Frank Hegger (ca. 1840-1903) was described by his daughter Grace (Mrs. Sinclair Lewis) as a “failed artist turned photographer.” On October 27, 1886, he became one of the first image distributor arrested by Anthony Comstock, Secretary of the New York Society for the Suppression of Vice, for selling obscene photographs.
Hegger was accused of selling “unmounted photographs” that were imported through the mails from Paris, described as “of the most obscene and filthy character. …one package contained 134 pictures, most of them from life, and I am satisfied from my investigation that there is a large amount of nude and obscene pictures imported by various dealers in the City of New York, …designed for artists [but]…distributed promiscuously.”–Amy Werbel, Lust on Trial: Censorship and the Rise of American Obscenity in the Age of Anthony Comstock (Columbia University Press, 2018).
Recognized for his superb carbon prints, Hegger did a fair amount of business with Adolphe Braun through his Paris offices. One package seized in the raid was addressed from that firm, possibly reproductions of works from the Louvre, where Braun held the sole license to photograph and circulate reproductions. These may have been the objectionable nudes. According to Werbel, “Comstock’s campaign to rid America of vice in fact led to greater acceptance of the materials he deemed objectionable.”
By 1890, all Hegger advertisements describe landscapes and architectural views, no portraiture, although men continued to line-up on the sidewalk to get into his shops at 152 Broadway and 288 Fifth Avenue, where prints as large as 4 x 3 feet were displayed and sold.
“Frank Hegger’s Photographic Depot, at 152 Broadway, is the best-known and most popular establishment of its kind in America.
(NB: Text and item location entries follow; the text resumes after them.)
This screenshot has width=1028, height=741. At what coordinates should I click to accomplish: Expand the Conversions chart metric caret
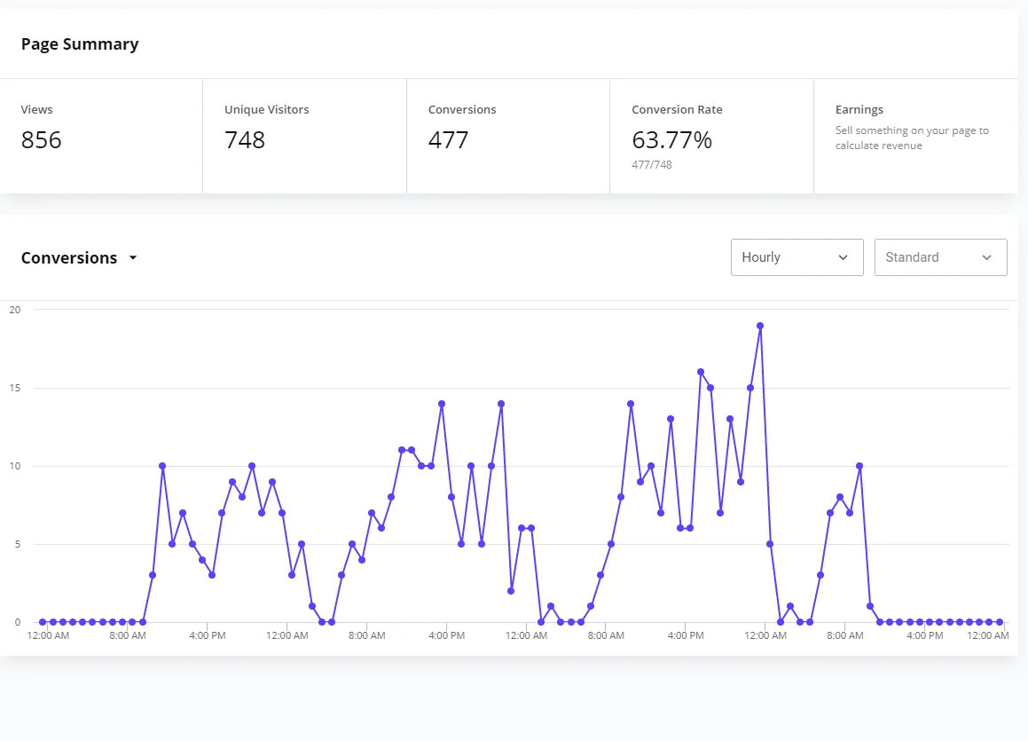coord(133,258)
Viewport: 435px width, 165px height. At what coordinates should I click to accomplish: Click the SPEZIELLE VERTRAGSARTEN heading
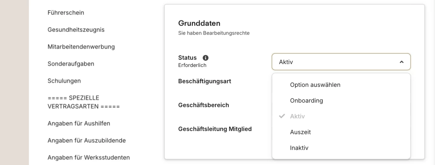[83, 102]
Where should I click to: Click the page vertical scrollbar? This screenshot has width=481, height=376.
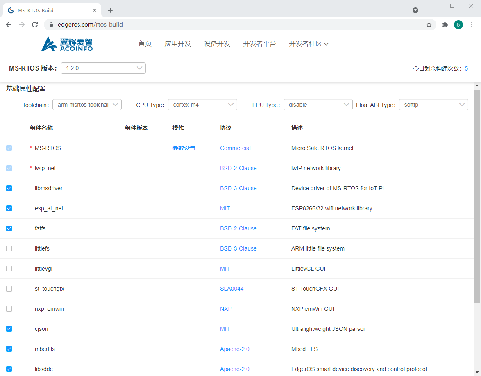coord(477,197)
This spacious store is a magazine packed with everything that is choice in water-colors, etchings, engravings, photographs of every possible description, and unmounted views from all parts of the globe. “If you can’t get them at Hegger’s, you can’t get them in this country, ” is a well-deserved compliment and literally true.
Hegger’s is always abreast with the time, and the selections which continually replenish his stock are made with the taste and judgment of a man of travel and a knowledge of the best one sees as a traveler. . . .The absence of the Hegger establishment from New York would leave an aching void to the eyes of thousands to whom his show-windows and portfolios are a perpetual source of intellectual refreshment and aesthetical delight.
The Broadway sidewalk is often blockaded by the throng attracted by his ever freshly renewed and ever novel and interesting displays, and brokers and business men, hot with the fever of mid-day business, break suddenly away from their drive for gain to “run in and see what Hegger has new,” and jostle grave[?] divines and college professors in their investigations of the huge sample books.”
—King’s Handbook of New York City: An Outline History and Description of the American Metropolis (1892).152 Broadway, adjoining the N. E. corner of Liberty Street, showing Frank Hegger’s Photographic Depot, the best known and most popular establishment of its kind in its day. –New York Public Library “Old New York” 1883?